Au Canada, l'atrophie du volume d'activité en fusions et acquisitions d'entreprises demeure moins prononcée qu'au sud de la frontière.

La baisse était d'environ 21% pour les trois premiers trimestres de 2008, selon les plus récentes données recueillies par la firme torontoise Crosbie & Co.

En valeur des projets de F&A, toutefois, la chute était déjà considérable, de l'ordre de 68%. Elle est aussi concentrée après la mi-année.

«Le mois de juillet fut très actif, mais il a été suivi des deux pires mois en F&A depuis au moins trois ans», signale Ed Giacomelli, directeur général de Crosbie & Co.

«Les derniers mois de 2008 ont été les pires en F&A depuis longtemps», constate aussi Nicolas Marcoux, de PriceWaterhouseCoopers.

Occasions?

Cela dit, tout n'est pas noir dans le marché des F&A d'entreprises.

Même que, avec la récession, soulignent les experts, ce marché s'est retourné en faveur des chasseurs d'actifs à prix soldés.

«Des transactions ont encore lieu malgré l'ampleur de la crise financière et boursière.

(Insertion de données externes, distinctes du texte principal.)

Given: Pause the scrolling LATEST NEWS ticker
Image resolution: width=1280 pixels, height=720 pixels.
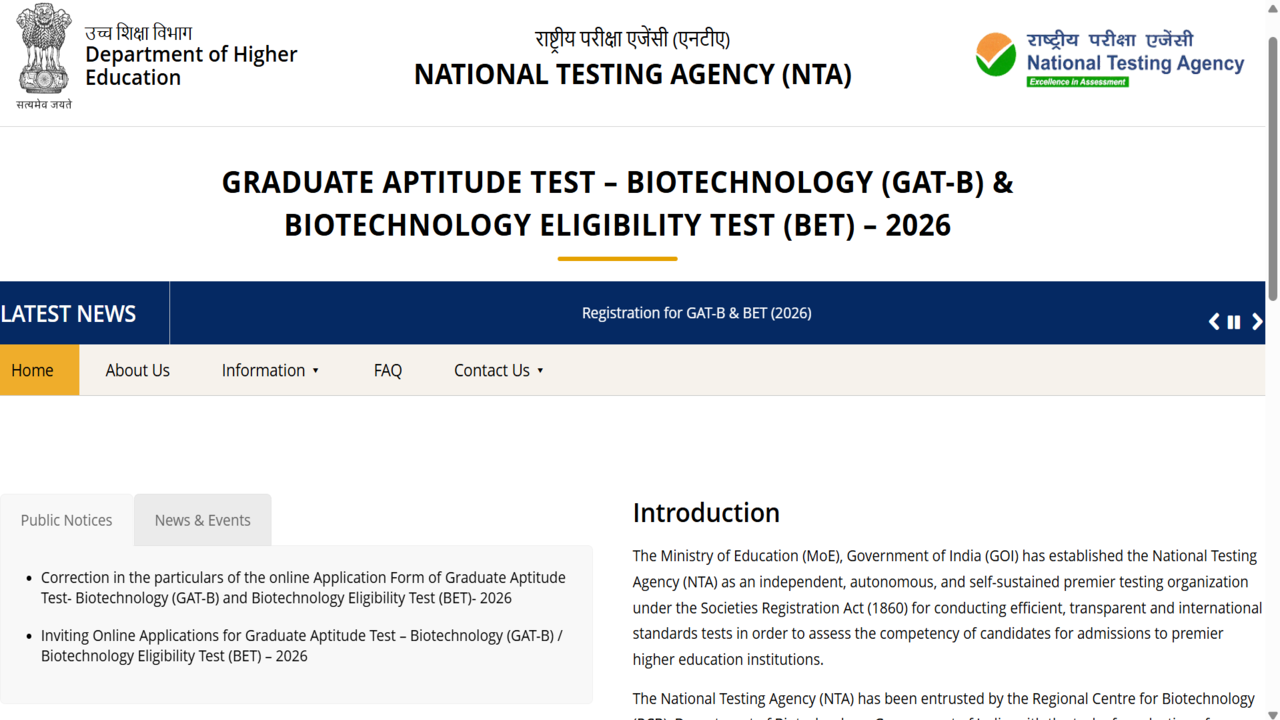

En fait, ce revirement de conjoncture pour les F&A a provoqué un bon ajustement des objectifs des acheteurs et des attentes des vendeurs», selon Ed Giacomelli, de Crosbie & Co.

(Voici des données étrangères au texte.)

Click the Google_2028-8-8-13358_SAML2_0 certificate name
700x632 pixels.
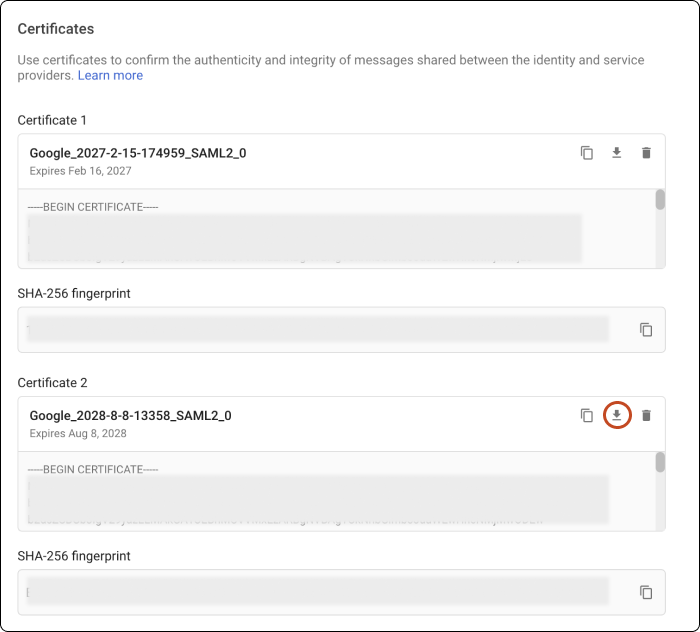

«Pour les entreprises qui ont encore les moyens malgré le resserrement du crédit, il y aura au cours des prochains mois des occasions d'achat de bons actifs. Désormais, la conjoncture favorise les acheteurs, ce qu'on n'a pas vu depuis longtemps», souligne François Tellier, spécialiste des F&A chez Ernst & Young, à Montréal.

Selon lui, les meilleures occasions émergeront surtout parmi trois types d'entreprises: celles dont les résultats sont très plombés par la crise financière malgré la qualité de leurs affaires, celles défiées par la succession de dirigeants-entrepreneurs, et celles dont les résultats résistent le mieux à la mauvaise conjoncture, au point d'attirer des offres alléchantes.

Néanmoins, explique M. Tellier, «plus que jamais, les vendeurs d'entreprise doivent avoir de très bons dossiers pour attirer des acheteurs».

Pour sa part, Nicolas Marcoux de PriceWaterhouseCoopers souligne que les vendeurs d'entreprises doivent s'attendre à des offres moins intéressantes qu'auparavant.

Pour les entreprises cotées en Bourse, le multiple de prix par rapport au bénéfice d'exploitation annuel (BAIIA, avant intérêt, impôt et amortissement) a chuté de moitié par rapport au sommet d'il y a deux ans. Il s'établit maintenant autour de cinq à six fois, contre de 10 à 11 fois il y a quelques trimestres, note M. Marcoux.

Parmi les entreprises à capital fermé, la correction a été moins brutale. De l'ordre de un à deux points, mais aussi aux environs de cinq à six fois le BAIIA annuel.

En contrepartie, pour les acquéreurs d'entreprises, la période du crédit facile pour leurs ambitions de fusions-acquisitions semble révolue pour l'avenir prévisible. Bref, ils doivent y investir plus de capital qu'auparavant.

«Tant que la crise financière ne sera pas résorbée, il faut s'attendre à des transactions dont la valeur sera couverte au moins à moitié en capital, contre 25% à 30% au cours des dernières années», indique François Tellier chez Ernst&Young.

«Mais pour des actifs de qualité, ce sont des transactions qui vaudront la peine pour les entreprises qui en ont les moyens.»